• Records to use:
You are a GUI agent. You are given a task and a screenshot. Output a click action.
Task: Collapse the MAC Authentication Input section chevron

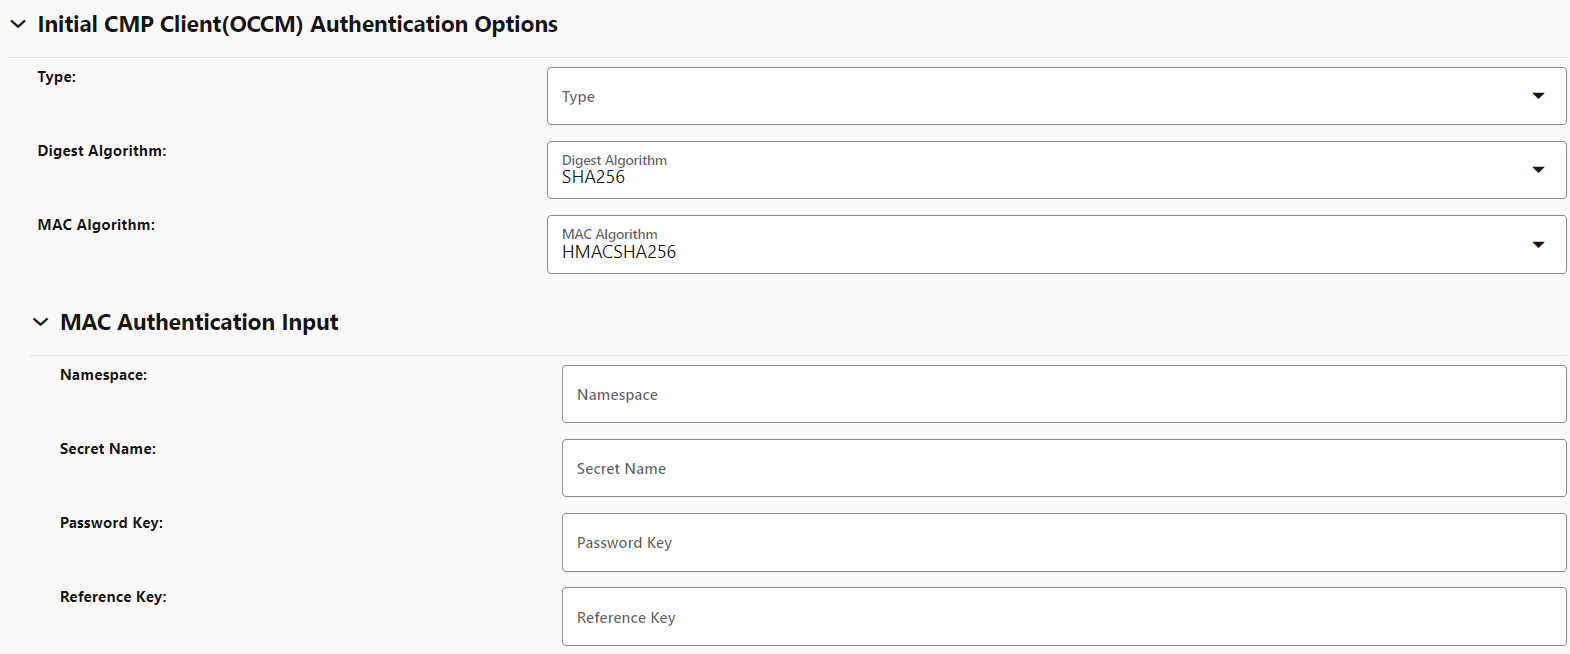[x=40, y=322]
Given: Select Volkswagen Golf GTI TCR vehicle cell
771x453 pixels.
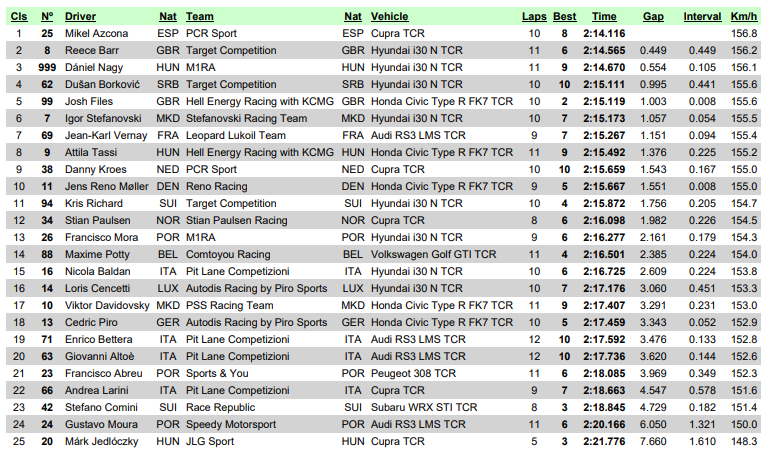Looking at the screenshot, I should click(433, 254).
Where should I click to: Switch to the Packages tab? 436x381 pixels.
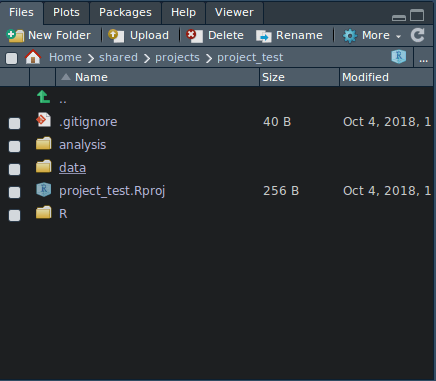pos(125,12)
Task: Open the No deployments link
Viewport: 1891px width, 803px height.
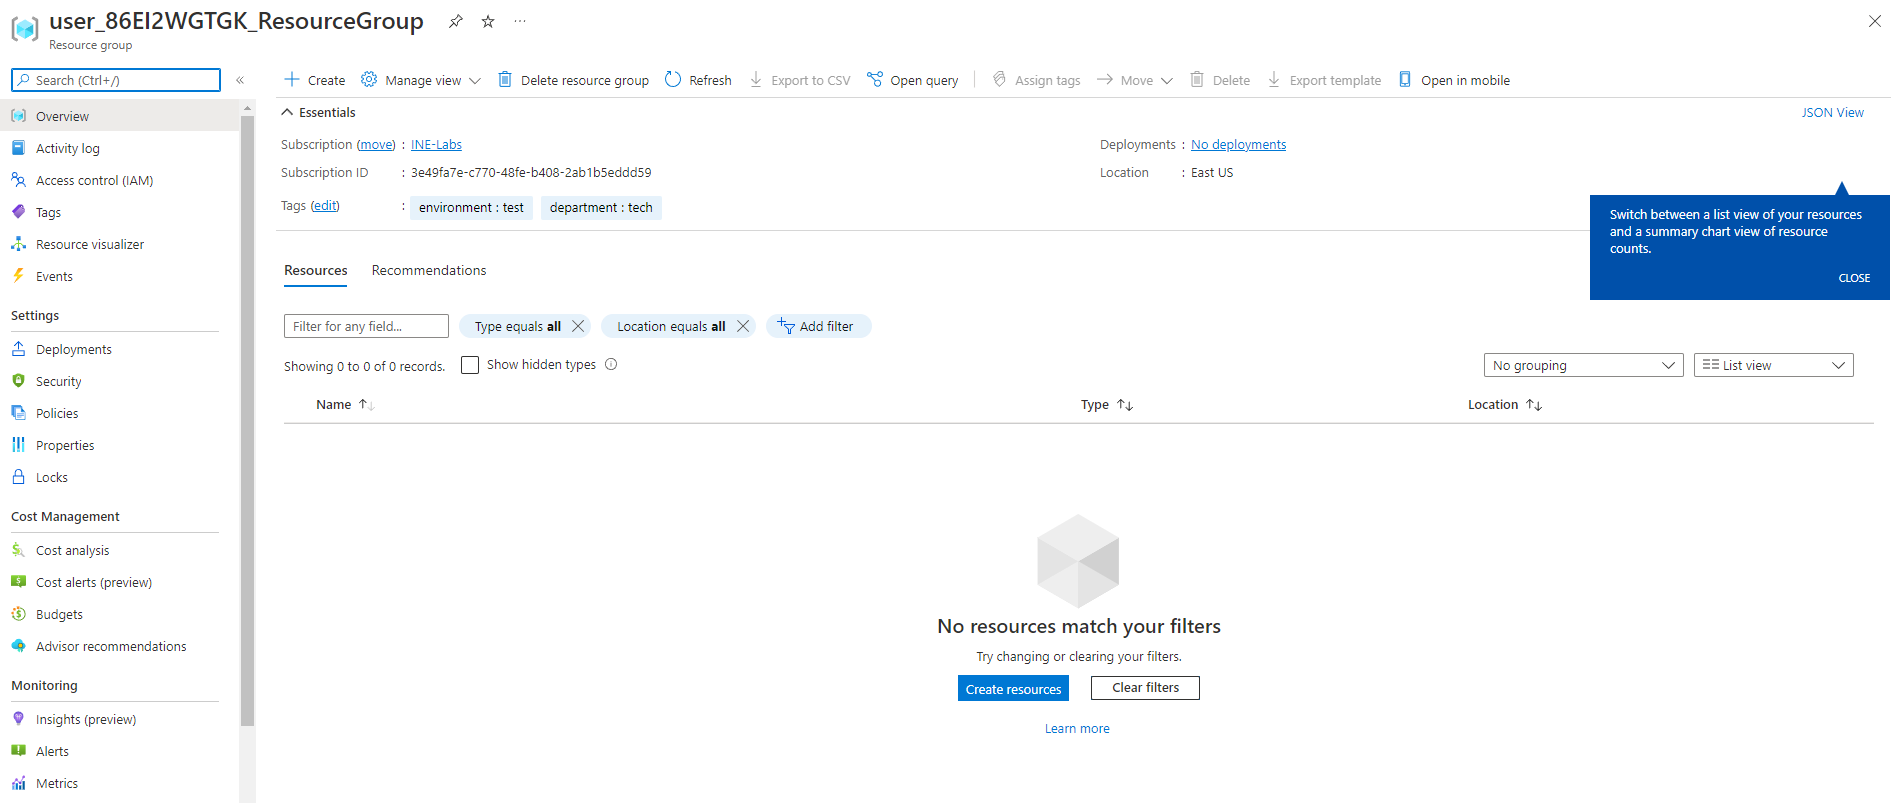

• What to do:
Each entry, word for word, belongs in your answer; each picture does not.

• Result of the task:
You are a GUI agent. You are given a task and a screenshot. Output a click action.
Task: Collapse the MAC Authentication Input section chevron

[x=40, y=322]
Given: Select Volkswagen Golf GTI TCR vehicle cell
771x453 pixels.
Looking at the screenshot, I should click(433, 254).
Where should I click to: Switch to the Packages tab? 436x381 pixels.
pos(125,12)
Task: Open the No deployments link
Viewport: 1891px width, 803px height.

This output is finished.